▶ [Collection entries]
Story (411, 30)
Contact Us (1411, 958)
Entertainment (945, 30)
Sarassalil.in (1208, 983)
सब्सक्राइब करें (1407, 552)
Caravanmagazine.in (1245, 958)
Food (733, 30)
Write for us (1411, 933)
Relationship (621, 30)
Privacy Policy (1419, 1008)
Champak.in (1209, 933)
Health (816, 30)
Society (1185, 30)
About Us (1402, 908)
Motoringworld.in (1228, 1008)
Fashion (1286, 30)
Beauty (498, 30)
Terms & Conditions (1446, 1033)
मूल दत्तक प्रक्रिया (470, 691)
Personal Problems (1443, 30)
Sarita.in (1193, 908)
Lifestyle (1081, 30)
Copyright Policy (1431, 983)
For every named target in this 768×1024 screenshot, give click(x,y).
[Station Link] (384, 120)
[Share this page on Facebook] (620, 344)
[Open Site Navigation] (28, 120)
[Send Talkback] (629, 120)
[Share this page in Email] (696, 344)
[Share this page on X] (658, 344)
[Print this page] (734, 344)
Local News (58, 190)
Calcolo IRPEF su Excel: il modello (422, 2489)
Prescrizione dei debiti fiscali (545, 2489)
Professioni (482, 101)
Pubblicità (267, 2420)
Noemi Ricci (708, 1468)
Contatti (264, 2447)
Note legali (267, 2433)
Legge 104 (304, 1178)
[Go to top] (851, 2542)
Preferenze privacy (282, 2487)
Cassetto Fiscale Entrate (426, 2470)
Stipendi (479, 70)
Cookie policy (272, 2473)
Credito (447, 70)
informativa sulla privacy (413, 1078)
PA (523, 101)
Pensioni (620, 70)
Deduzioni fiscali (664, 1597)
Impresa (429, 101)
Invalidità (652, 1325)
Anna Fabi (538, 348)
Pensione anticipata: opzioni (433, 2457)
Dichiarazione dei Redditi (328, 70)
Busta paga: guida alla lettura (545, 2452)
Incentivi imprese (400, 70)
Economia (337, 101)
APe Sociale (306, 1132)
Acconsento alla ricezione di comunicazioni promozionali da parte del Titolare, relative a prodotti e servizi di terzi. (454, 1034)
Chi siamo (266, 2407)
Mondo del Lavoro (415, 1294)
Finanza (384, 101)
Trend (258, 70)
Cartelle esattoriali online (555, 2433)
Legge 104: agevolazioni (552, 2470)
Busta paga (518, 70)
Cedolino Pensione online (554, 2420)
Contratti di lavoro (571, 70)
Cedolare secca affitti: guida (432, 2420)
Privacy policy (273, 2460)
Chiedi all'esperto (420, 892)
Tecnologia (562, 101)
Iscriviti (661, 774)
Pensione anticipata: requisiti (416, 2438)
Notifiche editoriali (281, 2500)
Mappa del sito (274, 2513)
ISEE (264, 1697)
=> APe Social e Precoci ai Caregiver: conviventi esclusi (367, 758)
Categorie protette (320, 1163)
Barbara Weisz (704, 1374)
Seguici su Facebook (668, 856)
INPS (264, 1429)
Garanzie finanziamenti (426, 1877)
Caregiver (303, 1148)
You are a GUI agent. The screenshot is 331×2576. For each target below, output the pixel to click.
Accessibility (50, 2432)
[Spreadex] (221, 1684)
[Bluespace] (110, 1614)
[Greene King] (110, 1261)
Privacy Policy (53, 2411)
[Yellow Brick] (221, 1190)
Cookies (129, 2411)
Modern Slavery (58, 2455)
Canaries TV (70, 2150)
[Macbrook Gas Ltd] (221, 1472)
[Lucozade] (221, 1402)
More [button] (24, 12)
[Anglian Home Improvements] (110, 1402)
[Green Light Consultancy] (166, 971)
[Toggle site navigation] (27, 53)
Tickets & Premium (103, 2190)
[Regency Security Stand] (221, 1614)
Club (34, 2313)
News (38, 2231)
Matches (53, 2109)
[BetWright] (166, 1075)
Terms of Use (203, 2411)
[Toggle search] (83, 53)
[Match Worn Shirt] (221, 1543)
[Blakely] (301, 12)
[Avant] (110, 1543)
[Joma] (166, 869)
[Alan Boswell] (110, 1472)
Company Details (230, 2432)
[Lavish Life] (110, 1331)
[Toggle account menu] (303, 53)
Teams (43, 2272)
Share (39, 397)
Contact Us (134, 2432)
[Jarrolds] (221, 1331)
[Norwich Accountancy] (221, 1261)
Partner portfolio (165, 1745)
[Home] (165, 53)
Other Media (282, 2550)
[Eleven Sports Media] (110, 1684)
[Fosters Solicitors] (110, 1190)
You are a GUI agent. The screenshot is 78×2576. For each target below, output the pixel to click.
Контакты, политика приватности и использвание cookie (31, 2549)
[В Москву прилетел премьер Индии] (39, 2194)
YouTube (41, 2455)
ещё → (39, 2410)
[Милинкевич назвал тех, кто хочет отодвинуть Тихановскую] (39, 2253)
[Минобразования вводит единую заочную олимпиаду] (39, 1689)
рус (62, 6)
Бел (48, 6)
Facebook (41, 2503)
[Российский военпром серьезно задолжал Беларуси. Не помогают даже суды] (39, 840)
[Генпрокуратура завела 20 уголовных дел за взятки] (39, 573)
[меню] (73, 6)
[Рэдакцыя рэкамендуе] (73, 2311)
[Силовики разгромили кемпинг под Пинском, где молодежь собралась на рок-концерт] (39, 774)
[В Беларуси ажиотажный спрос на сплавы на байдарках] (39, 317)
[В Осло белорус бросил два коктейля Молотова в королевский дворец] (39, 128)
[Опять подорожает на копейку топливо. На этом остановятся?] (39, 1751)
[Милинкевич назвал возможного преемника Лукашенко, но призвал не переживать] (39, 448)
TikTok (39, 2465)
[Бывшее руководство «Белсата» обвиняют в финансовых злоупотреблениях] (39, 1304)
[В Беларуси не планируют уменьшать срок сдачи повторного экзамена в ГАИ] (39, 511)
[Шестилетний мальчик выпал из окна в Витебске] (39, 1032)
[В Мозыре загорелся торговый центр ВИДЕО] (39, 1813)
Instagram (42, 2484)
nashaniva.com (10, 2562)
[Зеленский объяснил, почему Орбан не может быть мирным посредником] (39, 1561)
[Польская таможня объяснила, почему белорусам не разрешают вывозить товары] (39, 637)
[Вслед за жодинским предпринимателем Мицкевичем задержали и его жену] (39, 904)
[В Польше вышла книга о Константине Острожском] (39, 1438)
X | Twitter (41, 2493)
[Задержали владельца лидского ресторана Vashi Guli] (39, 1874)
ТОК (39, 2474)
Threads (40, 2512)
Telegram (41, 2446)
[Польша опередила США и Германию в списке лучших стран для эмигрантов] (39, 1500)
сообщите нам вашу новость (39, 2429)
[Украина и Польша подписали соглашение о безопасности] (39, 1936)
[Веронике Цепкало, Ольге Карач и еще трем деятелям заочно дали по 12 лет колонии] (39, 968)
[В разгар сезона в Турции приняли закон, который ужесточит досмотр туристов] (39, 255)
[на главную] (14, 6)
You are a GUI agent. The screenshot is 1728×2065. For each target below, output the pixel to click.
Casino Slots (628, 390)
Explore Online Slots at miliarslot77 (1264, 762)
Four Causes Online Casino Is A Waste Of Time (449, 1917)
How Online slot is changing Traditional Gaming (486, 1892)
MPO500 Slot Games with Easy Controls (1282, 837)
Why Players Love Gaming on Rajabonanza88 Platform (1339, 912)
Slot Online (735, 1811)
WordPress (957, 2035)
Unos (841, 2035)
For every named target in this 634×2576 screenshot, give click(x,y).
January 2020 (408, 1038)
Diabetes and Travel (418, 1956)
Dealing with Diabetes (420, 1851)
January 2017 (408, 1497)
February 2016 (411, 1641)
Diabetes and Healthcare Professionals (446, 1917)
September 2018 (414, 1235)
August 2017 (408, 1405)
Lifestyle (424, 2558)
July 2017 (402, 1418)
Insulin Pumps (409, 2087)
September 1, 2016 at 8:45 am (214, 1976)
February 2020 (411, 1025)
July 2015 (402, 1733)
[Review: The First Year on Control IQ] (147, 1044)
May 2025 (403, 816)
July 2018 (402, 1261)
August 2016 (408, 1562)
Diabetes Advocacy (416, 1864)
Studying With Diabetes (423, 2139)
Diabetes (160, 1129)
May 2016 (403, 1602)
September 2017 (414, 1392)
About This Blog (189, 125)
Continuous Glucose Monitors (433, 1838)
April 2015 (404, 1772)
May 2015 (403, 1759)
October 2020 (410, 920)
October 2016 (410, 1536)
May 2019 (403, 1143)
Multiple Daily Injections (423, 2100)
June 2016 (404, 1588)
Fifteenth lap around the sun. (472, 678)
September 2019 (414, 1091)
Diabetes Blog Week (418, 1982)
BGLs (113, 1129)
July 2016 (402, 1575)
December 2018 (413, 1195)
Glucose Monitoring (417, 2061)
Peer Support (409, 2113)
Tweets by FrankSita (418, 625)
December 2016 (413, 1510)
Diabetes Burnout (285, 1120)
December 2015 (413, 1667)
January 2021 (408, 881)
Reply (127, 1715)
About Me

▶ [Exercise instructions]
Above are the records; from them, give again exactly the lines from the one containing "[Задержали владельца лидского" through the one containing "How Online slot", both included.

▶ [Solution to this task]
[Задержали владельца лидского ресторана Vashi Guli] (39, 1874)
ТОК (39, 2474)
Threads (40, 2512)
Telegram (41, 2446)
[Польша опередила США и Германию в списке лучших стран для эмигрантов] (39, 1500)
сообщите нам вашу новость (39, 2429)
[Украина и Польша подписали соглашение о безопасности] (39, 1936)
[Веронике Цепкало, Ольге Карач и еще трем деятелям заочно дали по 12 лет колонии] (39, 968)
[В разгар сезона в Турции приняли закон, который ужесточит досмотр туристов] (39, 255)
[на главную] (14, 6)
You are a GUI agent. The screenshot is 1728×2065. For each target below, output the pixel to click.
Casino Slots (628, 390)
Explore Online Slots at miliarslot77 (1264, 762)
Four Causes Online Casino Is A Waste Of Time (449, 1917)
How Online slot is changing Traditional Gaming (486, 1892)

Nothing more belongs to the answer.